Key Experimental Results¶
Main Results: Cross-task Performance (vs Task-specific SOTA)¶
| Task | Dataset | Prev. SOTA | Ours | Gain |
|---|---|---|---|---|
| Open-voc Detection | LVIS | OWL-ViT (33.7 AP) | 35.2 AP | +1.5 |
| Open-voc Segmentation | LVIS | OpenSeeD (26.5 mIoU) | 27.8 mIoU | +1.3 |
| Object Retrieval | COCO-Search | Detic (52.3 R@5) | 58.7 R@5 | +6.4 |
| Text-to-Image Object | Open-T2I | T2I-Object (47.8 mAP) | 49.5 mAP | +1.7 |
| Object Captioning | RefCOCOg | OFA-Cap (118.4 CIDEr) | 122.3 CIDEr | +3.9 |
| Object Classification | LVIS-V | Eva-CLIP (74.2 Acc) | 76.5 Acc | +2.3 |
Multi-task Joint Effects¶
| Training Strategy | LVIS AP | RefCOCO R@1 | Cap CIDEr | Task Average |
|---|---|---|---|---|
| Detection Only | 32.8 | 51.2 | 95.3 | 59.8 |
| Retrieval Only | 28.5 | 78.4 | 92.7 | 66.5 |
| Detection + Retrieval | 33.5 | 76.8 | 108.4 | 72.9 |
| Full Multi-task | 35.2 | 82.5 | 122.3 | 80.0 |
Data Scaling¶
| Training Data Scale | LVIS AP | RefCOCO R@1 | OOD Cap CIDEr |
|---|---|---|---|
| 100K images | 28.7 | 72.3 | 92.1 |
| 500K images | 32.5 | 78.6 | 108.7 |
| 1M images | 34.1 | 81.3 | 117.4 |
| 2M images | 35.2 | 82.5 | 122.3 |
Object Embedding Quality Evaluation¶
| Evaluation Metric | CLIP Object Embed | OWL-ViT | Ours |
|---|---|---|---|
| Object t-SNE Purity | 0.67 | 0.74 | 0.88 |
| Cross-dataset Transfer Acc | 58.3 | 64.7 | 78.9 |
| Zero-shot Object Cls | 71.5 | 73.2 | 79.4 |
Key Findings¶
- Multi-task joint training significantly outperforms single-task training: The joint approach yields an average improvement of 20 points over single-task baselines.

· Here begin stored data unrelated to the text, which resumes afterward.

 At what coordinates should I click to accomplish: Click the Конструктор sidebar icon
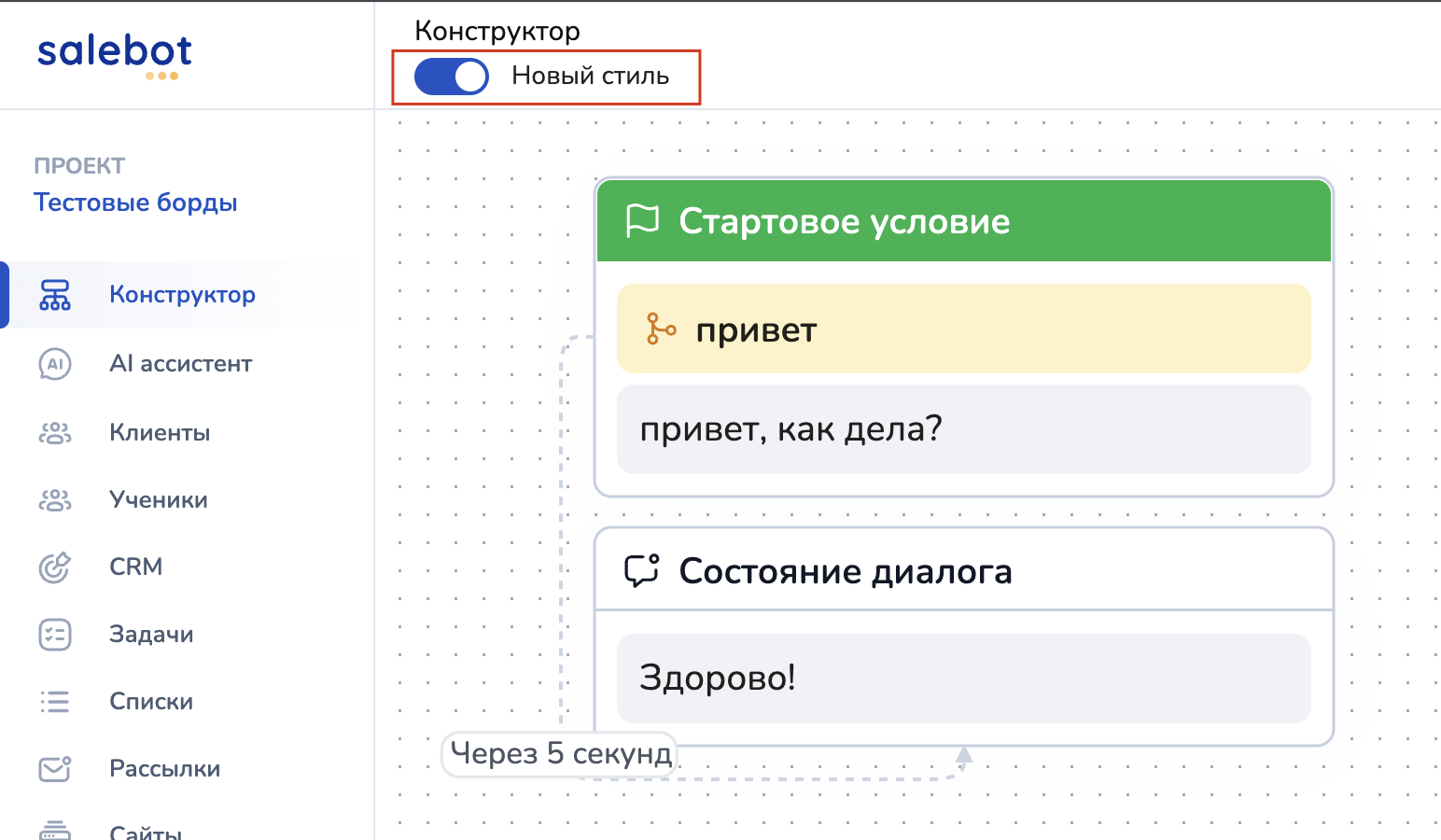tap(54, 295)
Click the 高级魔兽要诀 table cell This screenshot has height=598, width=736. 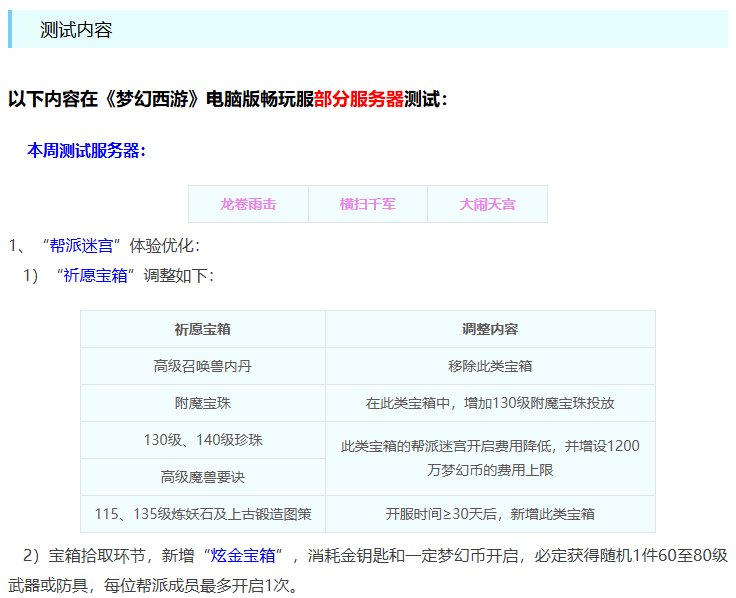[x=203, y=477]
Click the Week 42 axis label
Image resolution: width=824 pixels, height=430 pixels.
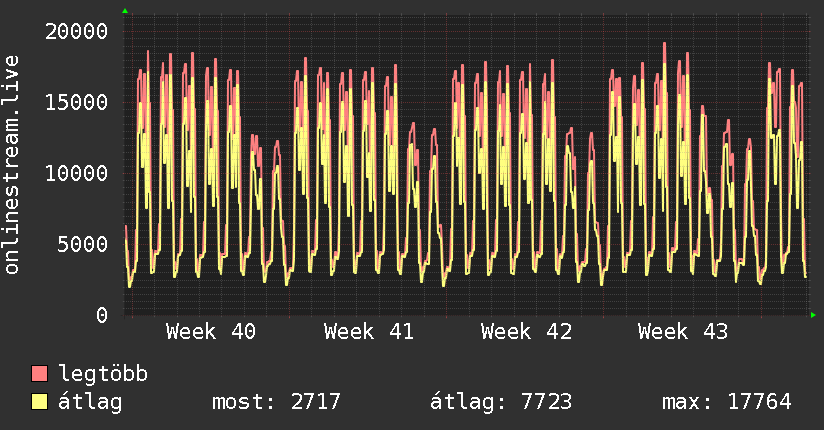point(526,332)
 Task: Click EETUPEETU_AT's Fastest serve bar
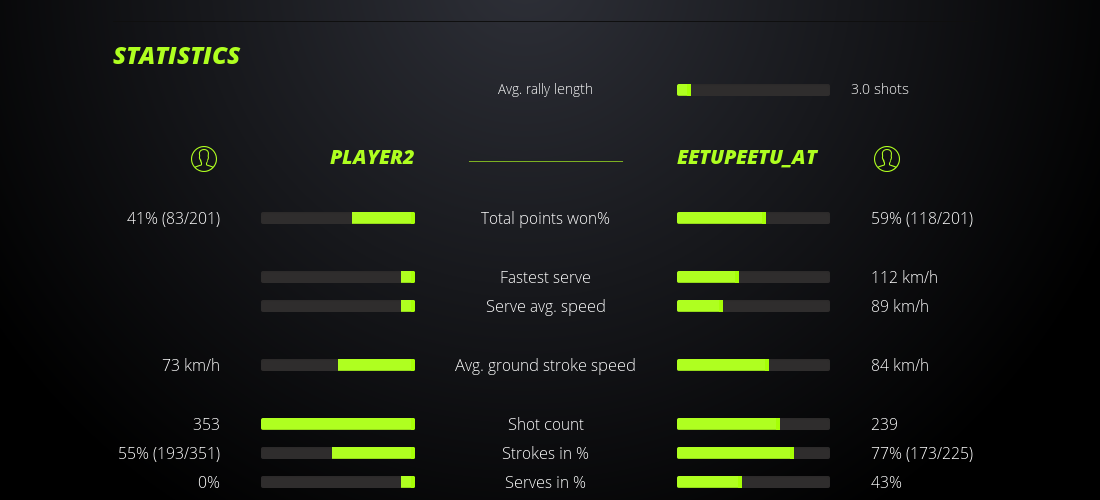click(753, 277)
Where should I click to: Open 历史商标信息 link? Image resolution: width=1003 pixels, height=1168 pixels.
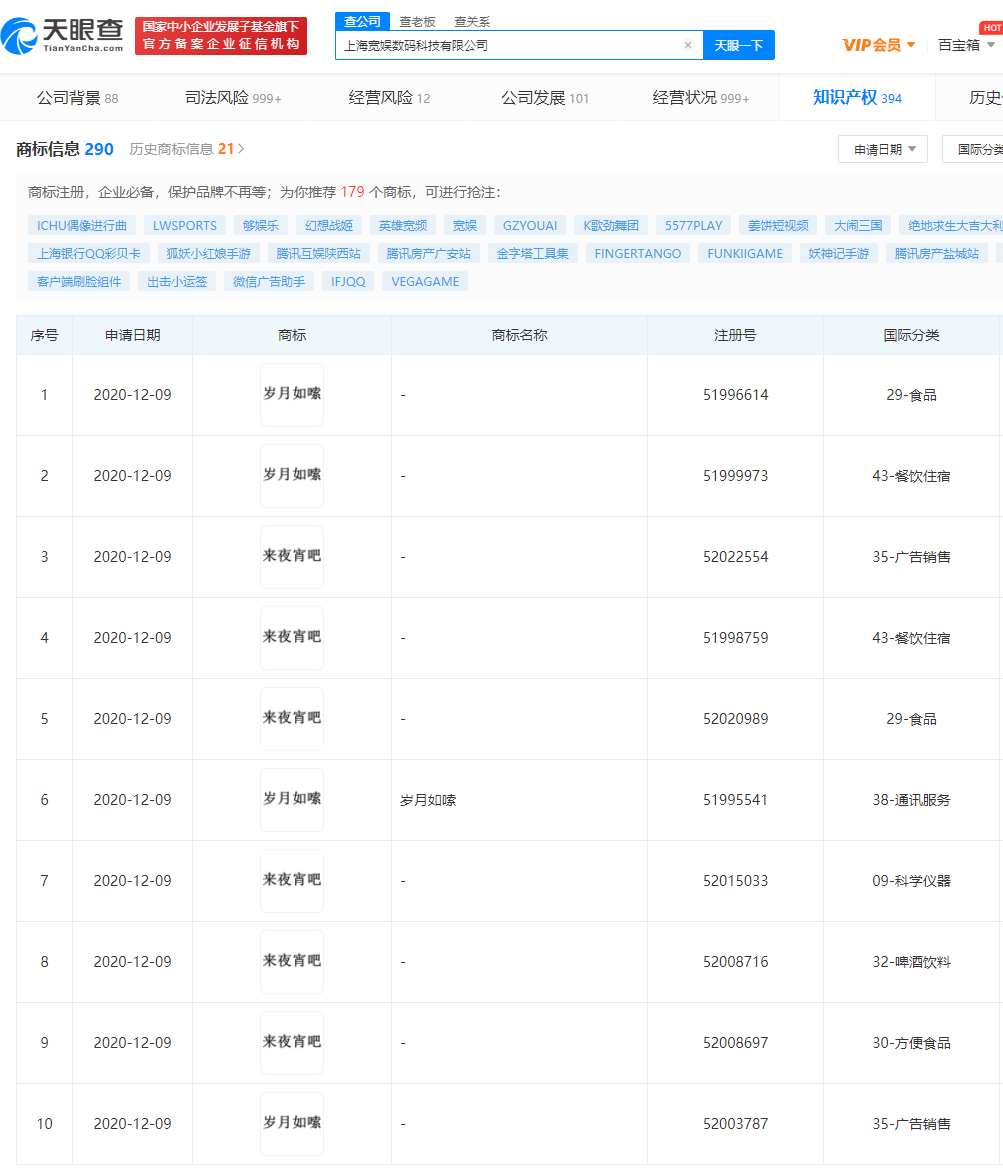point(186,149)
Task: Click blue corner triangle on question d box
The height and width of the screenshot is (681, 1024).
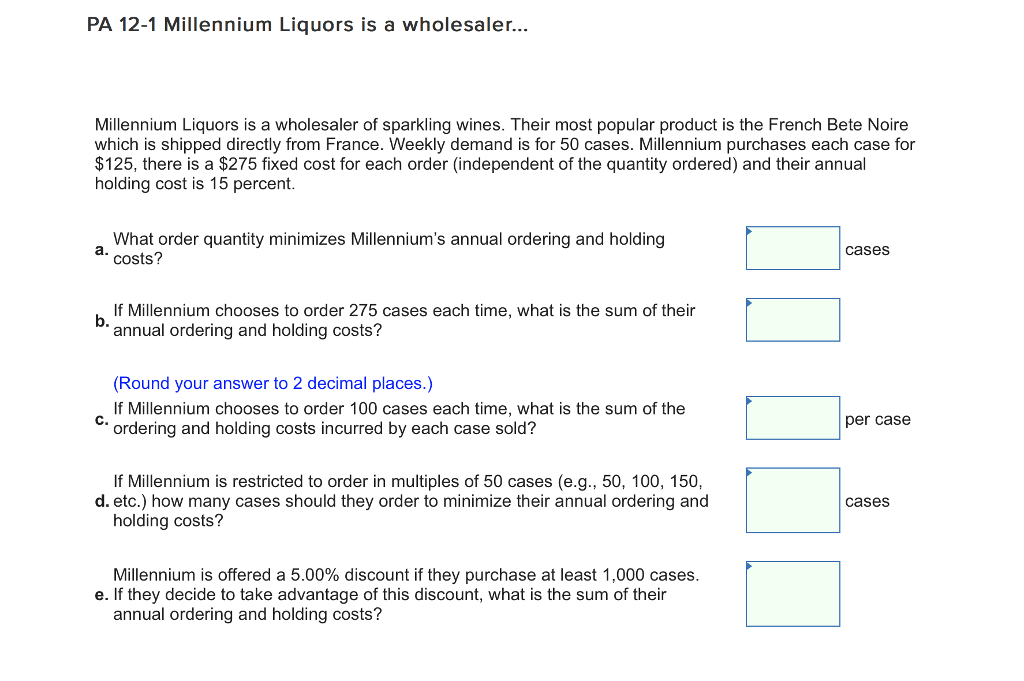Action: pyautogui.click(x=750, y=473)
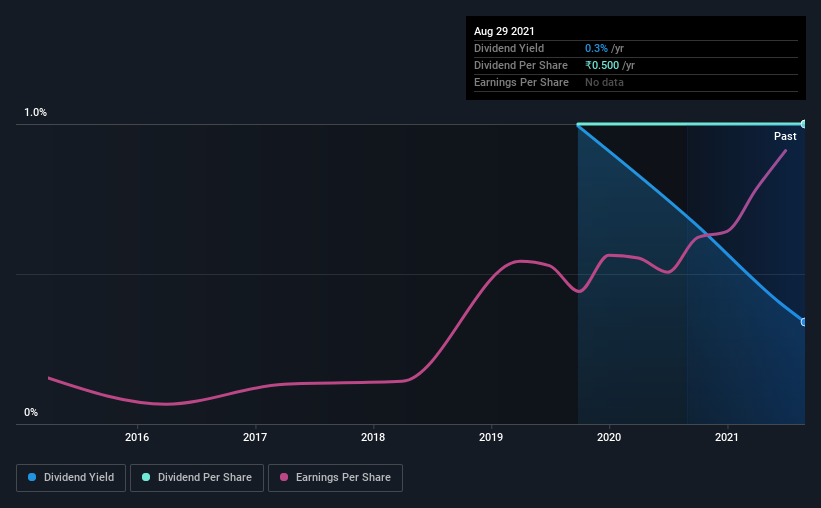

- Data scale is not yet saturated: Performance continues to improve steadily at the 2M image scale.
- Object embedding quality is substantially enhanced: t-SNE purity reaches 0.88 compared to 0.67 for CLIP.
Highlights & Insights¶
- Success of unified object representation learning: Overcomes the limitations of task specialization, proving that universal object embeddings can support multiple tasks simultaneously.
- Synergy in multi-task joint training: Multi-task constraints force the model to learn more universal and robust features.
- Object-level alignment + Heterogeneous data: The combination of fine-grained alignment and data diversity is the key driver of success.
Limitations & Future Work¶
- Model Scale: The deployment cost of a ViT-L model with multiple heads remains high.
- Task Coverage: Currently covers 5 tasks; future work should extend to 3D objects, video objects, and compositional understanding.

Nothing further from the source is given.